Every sports league’s 2020 will be described as “a strange season,” and the NTT IndyCar Series is no exception.
INDYCAR managed to cobble together a 12-race schedule through the COVID crisis, enough to ensure that the 2020 campaign won’t be marked in the future with an asterisk.
That’s important, because there’s a 99-percent probability that Scott Dixon will emerge from this weekend’s season-opening season-ending Firestone Grand Prix of St. Petersburg with his sixth Indy car championship since 2003. The accomplishment will pull Dixon one step closer to the benchmark of seven Indy car titles collected by A.J. Foyt between 1960 and 1979.
Dixon also reached the milestone of 50 race wins this year, so it would be a shame for his season to be remembered for anything other than his usual excellence on the race track. The New Zealand native put a stranglehold on the championship trophy by winning the first three races of the delayed campaign, and he and the No. 9 Chip Ganassi Racing team have held on to the points lead despite an uncharacteristically poor series of results down the stretch.
Dixon can guarantee title number six by finishing ninth or better in Sunday’s 100-lap race, no matter what happens to Team Penske’s Josef Newgarden, who is the only eligible championship challenger. Newgarden boasts three victories this year and is the defending winner of the St. Petersburg GP.
St. Pete is one of the few tracks on the IndyCar Series calendar where Dixon has never won. The 1.8-mule layout is also the first and only street course on this year’s truncated IndyCar docket.
Newgarden looks like a solid bet to repeat his 2019 St. Pete win, but a non-disastrous day for the Ganassi driver should secure Dixon the crown.
“We just need to have a pretty simple weekend and try and keep it clean,” Dixon remarked. “Obviously the goal is to go for a win. That makes it a lot easier, then you don’t have to worry about any of the scenarios.
“Yes, there’s a little more on the line this weekend with being caught up in an accident, points and situations like that. I think when you start to cloud it and make it complicated, then it gets complicated. We’ll just try to keep it as simple as possible.”
Newgarden knows that he has to go for the win this weekend at any cost. “I feel like we’re definitely prepped and ready to rock for the weekend,” he said. “Just going there to try to win the race. That’s really all I can do. We’re excited to get back to a street course; it’s been awhile. We’ll see how it shakes out. We’re just going to go and do our thing, and see where everything lands at the end of it.”

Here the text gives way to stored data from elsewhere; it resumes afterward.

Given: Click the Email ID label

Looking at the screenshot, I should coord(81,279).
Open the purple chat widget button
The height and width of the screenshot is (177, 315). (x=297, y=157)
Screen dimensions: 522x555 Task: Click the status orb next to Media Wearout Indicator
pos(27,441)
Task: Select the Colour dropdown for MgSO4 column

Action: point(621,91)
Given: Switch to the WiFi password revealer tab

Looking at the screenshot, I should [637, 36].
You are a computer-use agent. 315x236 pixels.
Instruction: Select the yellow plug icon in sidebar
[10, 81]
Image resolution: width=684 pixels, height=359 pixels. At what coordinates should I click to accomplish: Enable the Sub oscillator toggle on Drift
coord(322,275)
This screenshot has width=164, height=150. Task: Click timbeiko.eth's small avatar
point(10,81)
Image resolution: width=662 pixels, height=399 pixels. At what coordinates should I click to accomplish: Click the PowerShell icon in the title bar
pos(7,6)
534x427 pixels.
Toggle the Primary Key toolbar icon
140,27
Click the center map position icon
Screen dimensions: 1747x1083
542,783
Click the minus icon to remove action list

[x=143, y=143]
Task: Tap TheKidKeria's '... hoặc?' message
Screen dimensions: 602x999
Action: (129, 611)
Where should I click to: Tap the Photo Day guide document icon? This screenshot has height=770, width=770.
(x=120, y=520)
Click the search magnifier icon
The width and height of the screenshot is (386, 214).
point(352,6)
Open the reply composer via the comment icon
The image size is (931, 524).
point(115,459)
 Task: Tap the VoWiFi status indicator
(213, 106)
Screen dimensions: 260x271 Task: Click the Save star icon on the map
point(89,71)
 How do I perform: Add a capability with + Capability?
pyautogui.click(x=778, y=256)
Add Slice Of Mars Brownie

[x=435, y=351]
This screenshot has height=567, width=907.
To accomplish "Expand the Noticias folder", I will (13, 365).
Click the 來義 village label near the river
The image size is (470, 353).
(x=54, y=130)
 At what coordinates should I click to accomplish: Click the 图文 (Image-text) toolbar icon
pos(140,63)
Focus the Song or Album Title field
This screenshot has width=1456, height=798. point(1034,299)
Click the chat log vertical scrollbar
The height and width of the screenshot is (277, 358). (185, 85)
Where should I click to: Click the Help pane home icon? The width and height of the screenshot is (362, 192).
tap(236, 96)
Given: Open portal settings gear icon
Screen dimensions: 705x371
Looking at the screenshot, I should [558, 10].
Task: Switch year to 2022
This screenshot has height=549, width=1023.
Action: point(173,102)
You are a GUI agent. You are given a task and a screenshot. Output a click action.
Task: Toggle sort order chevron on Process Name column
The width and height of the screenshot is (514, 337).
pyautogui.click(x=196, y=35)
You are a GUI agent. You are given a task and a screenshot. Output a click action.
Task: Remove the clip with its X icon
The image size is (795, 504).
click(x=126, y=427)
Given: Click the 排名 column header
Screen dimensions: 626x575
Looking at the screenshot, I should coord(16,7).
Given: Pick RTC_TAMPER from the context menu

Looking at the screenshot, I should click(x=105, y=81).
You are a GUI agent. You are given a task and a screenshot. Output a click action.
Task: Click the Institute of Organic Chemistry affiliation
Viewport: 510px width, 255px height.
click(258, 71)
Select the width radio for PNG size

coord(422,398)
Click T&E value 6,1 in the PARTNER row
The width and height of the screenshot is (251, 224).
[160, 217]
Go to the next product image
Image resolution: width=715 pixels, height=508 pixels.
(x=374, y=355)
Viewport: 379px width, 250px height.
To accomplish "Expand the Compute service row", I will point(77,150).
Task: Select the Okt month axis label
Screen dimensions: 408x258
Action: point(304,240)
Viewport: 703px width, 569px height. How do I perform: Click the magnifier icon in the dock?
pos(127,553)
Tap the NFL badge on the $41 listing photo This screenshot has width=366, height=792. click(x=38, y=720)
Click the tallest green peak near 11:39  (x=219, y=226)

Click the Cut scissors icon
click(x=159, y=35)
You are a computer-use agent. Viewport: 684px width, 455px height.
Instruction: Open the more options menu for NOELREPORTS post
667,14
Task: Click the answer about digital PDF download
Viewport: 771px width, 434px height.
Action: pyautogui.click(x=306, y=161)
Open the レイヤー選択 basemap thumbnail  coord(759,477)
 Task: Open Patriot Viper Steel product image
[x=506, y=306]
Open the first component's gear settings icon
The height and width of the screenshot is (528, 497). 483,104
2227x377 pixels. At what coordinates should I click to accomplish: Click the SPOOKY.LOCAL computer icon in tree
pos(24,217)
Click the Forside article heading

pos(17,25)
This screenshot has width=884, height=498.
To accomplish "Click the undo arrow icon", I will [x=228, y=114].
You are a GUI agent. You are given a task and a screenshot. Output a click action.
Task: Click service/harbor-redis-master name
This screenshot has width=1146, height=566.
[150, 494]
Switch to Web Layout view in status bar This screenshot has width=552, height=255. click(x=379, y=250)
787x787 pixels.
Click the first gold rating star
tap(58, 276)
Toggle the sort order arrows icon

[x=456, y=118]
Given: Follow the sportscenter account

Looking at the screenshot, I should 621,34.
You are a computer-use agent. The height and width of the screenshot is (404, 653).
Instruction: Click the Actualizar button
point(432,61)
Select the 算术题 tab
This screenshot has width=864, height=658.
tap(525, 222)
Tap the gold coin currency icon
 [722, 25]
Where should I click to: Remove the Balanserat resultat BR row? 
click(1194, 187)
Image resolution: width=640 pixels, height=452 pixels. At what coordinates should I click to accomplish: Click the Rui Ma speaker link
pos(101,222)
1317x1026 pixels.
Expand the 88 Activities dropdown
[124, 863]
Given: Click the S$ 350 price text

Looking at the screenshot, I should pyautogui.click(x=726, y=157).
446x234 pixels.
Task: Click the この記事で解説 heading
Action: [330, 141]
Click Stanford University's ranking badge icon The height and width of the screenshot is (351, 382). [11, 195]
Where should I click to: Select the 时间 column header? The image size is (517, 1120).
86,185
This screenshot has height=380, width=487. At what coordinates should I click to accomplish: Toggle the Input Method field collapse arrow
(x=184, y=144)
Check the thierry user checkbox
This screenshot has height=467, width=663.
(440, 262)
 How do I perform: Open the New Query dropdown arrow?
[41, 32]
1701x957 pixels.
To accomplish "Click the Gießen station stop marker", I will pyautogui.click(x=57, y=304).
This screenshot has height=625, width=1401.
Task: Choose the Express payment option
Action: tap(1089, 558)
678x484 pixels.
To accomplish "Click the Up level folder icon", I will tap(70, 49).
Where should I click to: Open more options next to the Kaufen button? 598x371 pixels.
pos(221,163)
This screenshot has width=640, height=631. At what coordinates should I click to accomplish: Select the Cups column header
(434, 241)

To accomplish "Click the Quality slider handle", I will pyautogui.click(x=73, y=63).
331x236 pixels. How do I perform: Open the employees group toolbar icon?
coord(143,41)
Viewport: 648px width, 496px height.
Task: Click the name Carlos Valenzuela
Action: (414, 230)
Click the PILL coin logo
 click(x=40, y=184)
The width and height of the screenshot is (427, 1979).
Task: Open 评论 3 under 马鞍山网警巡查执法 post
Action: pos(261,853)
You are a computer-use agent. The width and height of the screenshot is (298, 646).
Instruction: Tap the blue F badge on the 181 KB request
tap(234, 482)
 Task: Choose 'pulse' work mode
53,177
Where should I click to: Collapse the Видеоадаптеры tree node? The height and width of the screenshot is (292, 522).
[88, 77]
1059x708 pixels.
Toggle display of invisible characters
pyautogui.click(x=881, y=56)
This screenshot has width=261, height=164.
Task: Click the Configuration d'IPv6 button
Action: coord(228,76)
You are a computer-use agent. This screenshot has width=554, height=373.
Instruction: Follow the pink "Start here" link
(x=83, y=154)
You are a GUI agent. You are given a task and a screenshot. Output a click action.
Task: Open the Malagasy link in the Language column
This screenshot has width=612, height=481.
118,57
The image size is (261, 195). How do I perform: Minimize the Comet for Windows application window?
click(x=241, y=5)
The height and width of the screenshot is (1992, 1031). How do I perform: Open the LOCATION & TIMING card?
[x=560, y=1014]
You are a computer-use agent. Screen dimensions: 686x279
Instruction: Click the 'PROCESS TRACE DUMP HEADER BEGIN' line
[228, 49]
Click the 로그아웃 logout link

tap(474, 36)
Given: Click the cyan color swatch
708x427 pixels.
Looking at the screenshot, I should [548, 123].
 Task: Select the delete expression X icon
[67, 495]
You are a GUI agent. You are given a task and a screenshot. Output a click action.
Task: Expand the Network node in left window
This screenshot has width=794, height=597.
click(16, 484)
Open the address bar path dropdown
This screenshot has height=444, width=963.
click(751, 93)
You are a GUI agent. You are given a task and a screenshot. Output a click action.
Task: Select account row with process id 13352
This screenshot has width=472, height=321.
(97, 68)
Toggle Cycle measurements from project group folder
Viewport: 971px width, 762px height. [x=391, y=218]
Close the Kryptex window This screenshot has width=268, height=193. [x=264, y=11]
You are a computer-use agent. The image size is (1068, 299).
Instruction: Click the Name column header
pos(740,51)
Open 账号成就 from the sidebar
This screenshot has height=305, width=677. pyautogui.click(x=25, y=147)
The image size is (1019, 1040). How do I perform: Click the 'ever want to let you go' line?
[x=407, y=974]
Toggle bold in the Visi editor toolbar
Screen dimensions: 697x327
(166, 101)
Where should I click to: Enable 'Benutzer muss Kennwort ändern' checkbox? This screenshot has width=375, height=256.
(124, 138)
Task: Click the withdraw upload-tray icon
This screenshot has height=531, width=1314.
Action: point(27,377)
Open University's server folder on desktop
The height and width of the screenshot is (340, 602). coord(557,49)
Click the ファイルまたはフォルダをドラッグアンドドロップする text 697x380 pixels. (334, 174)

That’s pretty much it for this weekend’s storylines. Third place in the championship is still up for grabs, with Colton Herta leading Will Power and Graham Rahal. Power is the only other driver who won more than one race in 2020; individual race winners include Herta, Felix Rosenqvist, Simon Pagenaud, and Takuma Sato, who of course triumphed in the Indianapolis 500 for a second time.
Even before the COVID crisis, my personal connection to Indy car racing had begun to fray after 45 years as a fan and a journalist. I was not credentialed for the 2019 or 2020 seasons, and this year was the first since 1992 that I did not work at an Indy car race in some kind of professional capacity. I kept an attendance streak dating to 1977 alive by watching the two Harvest GP races on the Indianapolis Motor Speedway road course from the grandstands.
I’d like to be at St. Pete this weekend; it’s a great city, the Grand Prix is a fine event, and I have fond memories of attending Spring Training baseball games in the region with my late father. But I can’t justify the time and the expense, especially after helping out IMSA at last weekend’s Petit Le Mans at Road Atlanta.
Instead, I’ll watch from home. And honestly, with all the resources available to viewers today, watching from home isn’t much different than being a “press room journalist,” especially now that media availabilities are often handled on Zoom calls.
There’s no cheering in the press box, but since I’m not providing coverage, I’ll admit that I’m rooting for Dixon this weekend. I started covering his American career for New Zealand Speed Sport magazine in 1999, and he has been unfailingly courteous and considerate over more than 20 years. Scott and I share a connection through PacWest Racing (buy “Time Flies,” my history of the team HERE!) and he’s one of the most thoughtful and upstanding people I’ve been associated with in my professional career in motorsports.
It’s a no-lose situation for INDYCAR, because both title contenders have alredy proven to be worthy champions and fine ambassadors for the sport of Indy car racing.